_Aim:_
Give back every line of the listing below word for word, with nothing added or left out.

_Extracted entries:_
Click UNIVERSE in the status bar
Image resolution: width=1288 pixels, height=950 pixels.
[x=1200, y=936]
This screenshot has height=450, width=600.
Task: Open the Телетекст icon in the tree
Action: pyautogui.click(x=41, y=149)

_Solved exercise:_
Click UNIVERSE in the status bar
Image resolution: width=1288 pixels, height=950 pixels.
[x=1200, y=936]
This screenshot has height=450, width=600.
Task: Open the Телетекст icon in the tree
Action: pyautogui.click(x=41, y=149)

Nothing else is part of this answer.